Hovering the pointer over a cluster marker symbol will outline the area — the bounds — used to consolidate the features. Clicking a cluster marker symbol should zoom to the bounds of the cluster. Alternatively, an info pop-up with details or summary statistics on that cluster can be displayed.
Different algorithms exist to calculate clusters. The most common algorithm calculates counts based on distance from each other, which results in a balanced distribution. Predefined grids work well, too, if the cluster marker is positioned based on the average relative distances of the markers within each cell. Avoid using geographic boundaries such as states to create the clusters. If you want to visualize counts by geography, use choropleth map visualization instead.

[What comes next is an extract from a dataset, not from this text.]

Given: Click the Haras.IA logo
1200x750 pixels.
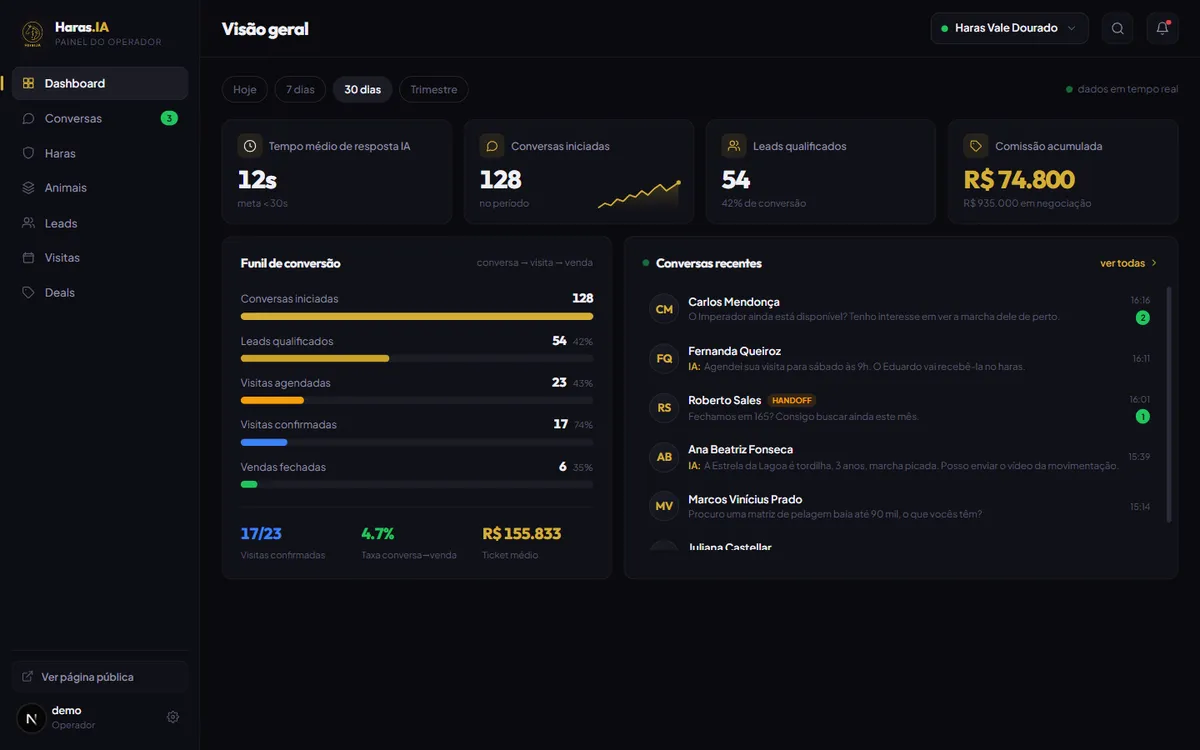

What does “home” mean to you? This question is deeply emotional and has a different meaning for each one of us. It is almost always connected to a very special place, and that’s exactly what the Out of Eden Walk HomeStories app is trying to highlight. Thousands of people from all over the world have used this app to upload a photo together with a short description of the place that feels like home to them. Over time, the app has become a kaleidoscope of life stories. Every story is represented by a dot on the map. Showing individual dots works well at large scales, but at smaller scales, the points overlap quickly. To avoid this undesired behavior, the app uses cluster marker to aggregate overlapping points into bubbles that indicate the number of points within. When a user clicks one of the cluster markers, the app assumes that their intent was to see stories for that region and zooms to that area. In many cases, individual points start showing up, or else a second click on another cluster is needed to zoom in even further. The list of stories in the left panel updates to show only relevant stories visible in the current extent (see extent-driven content), and clicking a story card toggles to the details of that story (see list and details).